Time was spent.  So Monday, we went to the Kennedy Krieger Institute, exhausted by all of this over the last few years, exhausted by arguing, exhausted by the general state of things, to get some kind of additional feedback on what else might possibly be suggested.  Ah--how about a head switch?  And within minutes, Robert was trying to time signaling his head to move with actual head movement so that he could hit the right frame on a system that used single switch auto scanning with auditory prompts.

We have, this week, had Robert practice the head switch by connecting it to switch toys, which he likes.  We have, hooray for us, a switch interface in the form of an Intellikeys keyboard that had been somewhat abandoned, and we have Speaking Dynamically Pro, a creaky disability program that has somewhat intimated me.  All of the disability software is creaky, by the way, and I always wonder how Bill and Melinda Gates could set up a foundation with so much money and fail to apply some of it to software engineering for assistive technology.  I keep thinking about writing them a letter, but am sure they would ignore me, or, at best, send back a polite form letter about it not being in the mission statement of the Bill and Melinda Gates Foundation.  

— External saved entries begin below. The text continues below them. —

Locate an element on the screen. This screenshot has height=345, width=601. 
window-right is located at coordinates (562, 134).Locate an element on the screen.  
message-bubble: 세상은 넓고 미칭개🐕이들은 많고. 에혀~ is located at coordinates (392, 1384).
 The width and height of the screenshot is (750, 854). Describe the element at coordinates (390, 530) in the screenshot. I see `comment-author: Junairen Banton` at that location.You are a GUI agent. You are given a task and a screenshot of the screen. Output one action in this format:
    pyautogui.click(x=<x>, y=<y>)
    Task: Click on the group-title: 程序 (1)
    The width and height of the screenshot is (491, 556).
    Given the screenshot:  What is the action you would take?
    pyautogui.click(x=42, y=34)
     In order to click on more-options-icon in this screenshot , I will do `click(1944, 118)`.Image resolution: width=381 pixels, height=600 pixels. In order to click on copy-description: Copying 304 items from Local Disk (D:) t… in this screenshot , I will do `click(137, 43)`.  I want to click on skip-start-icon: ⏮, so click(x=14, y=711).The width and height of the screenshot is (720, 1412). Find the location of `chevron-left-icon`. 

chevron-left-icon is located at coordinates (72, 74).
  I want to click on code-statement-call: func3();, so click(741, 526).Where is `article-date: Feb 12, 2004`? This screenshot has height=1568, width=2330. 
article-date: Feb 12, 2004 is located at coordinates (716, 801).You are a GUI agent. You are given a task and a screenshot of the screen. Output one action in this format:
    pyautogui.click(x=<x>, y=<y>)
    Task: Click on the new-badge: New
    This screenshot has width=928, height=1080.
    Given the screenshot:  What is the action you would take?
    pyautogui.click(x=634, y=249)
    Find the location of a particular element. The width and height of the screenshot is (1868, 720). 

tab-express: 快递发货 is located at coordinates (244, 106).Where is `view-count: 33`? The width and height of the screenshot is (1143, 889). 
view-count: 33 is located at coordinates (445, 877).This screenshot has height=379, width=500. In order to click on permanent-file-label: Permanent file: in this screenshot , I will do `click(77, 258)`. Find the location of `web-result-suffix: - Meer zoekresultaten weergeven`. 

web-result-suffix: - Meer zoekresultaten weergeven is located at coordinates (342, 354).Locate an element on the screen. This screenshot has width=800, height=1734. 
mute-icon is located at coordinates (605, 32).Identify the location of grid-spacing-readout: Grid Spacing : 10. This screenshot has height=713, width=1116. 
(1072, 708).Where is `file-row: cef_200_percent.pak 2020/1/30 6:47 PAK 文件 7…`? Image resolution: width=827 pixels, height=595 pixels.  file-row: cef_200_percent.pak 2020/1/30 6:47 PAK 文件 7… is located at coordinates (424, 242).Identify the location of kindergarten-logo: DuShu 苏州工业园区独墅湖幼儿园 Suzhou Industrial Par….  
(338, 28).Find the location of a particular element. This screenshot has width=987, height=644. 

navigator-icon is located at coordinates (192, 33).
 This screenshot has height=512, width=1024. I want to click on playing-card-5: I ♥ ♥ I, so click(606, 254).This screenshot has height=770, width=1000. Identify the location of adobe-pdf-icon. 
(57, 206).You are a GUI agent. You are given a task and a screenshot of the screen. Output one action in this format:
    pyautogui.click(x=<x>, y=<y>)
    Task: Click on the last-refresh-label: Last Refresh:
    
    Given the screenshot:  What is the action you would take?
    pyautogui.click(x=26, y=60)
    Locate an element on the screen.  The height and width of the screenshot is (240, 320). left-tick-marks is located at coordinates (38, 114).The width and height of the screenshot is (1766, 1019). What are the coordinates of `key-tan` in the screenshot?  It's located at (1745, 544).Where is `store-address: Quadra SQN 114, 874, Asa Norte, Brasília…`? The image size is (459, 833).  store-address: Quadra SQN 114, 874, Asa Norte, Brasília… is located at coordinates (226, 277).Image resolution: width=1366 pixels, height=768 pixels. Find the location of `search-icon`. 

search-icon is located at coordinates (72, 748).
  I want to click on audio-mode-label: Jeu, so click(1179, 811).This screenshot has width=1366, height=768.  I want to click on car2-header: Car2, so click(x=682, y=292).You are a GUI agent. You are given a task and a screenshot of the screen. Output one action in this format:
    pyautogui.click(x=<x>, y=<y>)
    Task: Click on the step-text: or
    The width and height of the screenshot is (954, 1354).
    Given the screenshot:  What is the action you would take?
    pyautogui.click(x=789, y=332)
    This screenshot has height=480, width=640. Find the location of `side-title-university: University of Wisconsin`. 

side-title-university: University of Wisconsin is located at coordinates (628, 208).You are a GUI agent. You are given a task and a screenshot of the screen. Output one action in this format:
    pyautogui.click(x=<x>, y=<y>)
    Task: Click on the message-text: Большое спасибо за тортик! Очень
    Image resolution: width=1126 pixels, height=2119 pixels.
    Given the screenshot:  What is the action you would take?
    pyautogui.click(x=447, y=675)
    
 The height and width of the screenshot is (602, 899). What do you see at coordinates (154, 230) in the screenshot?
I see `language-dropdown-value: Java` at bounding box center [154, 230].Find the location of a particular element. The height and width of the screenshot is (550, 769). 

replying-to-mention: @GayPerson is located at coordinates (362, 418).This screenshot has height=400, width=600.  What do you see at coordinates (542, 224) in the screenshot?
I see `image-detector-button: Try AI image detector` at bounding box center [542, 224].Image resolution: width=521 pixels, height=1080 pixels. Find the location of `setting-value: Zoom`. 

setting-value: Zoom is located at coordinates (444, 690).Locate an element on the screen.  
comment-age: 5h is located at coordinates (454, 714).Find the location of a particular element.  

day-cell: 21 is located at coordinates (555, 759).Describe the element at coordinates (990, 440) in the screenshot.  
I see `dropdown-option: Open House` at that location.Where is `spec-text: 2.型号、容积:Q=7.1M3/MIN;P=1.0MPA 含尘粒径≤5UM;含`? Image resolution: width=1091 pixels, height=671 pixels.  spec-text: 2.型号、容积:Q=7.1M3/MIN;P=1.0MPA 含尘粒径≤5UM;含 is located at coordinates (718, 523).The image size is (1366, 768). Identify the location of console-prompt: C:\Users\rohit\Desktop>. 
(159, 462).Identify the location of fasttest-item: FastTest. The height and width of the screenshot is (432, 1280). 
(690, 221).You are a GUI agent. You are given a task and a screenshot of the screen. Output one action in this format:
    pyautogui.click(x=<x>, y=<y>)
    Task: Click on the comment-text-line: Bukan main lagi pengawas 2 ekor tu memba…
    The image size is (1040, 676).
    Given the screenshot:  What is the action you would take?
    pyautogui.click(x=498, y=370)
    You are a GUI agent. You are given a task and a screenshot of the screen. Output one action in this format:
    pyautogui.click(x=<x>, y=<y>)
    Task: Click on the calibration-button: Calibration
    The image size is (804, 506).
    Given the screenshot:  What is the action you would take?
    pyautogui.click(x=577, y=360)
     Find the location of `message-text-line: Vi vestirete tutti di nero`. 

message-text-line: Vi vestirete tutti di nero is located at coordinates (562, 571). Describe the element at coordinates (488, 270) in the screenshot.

And yet, so much depends on a red wheelbarrow--which would be me, beside the white chickens.


Elizabeth said...

I loved this post -- it just portrays so exactly all the shi--stuff we all have to go through. I remember my first feelings of resentment that I had somehow become a raving lunatic bitch out of necessity. It's all so TIRING, right?
And thanks for the wheelbarrow -- always loved that simple phrase, the colors, the weight of it all.

jeneva said...

And I love your formulation, "I remember my first feelings of resentment that I had somehow become a raving lunatic bitch out of necessity." That so precisely encapsulates my own dilemma in having to decide, often instantaneously, between the moral good of protecting the interests and well-being of my kid and the ethical responsibility to treat possibly dangerously wrong-headed medical persons with professional respect.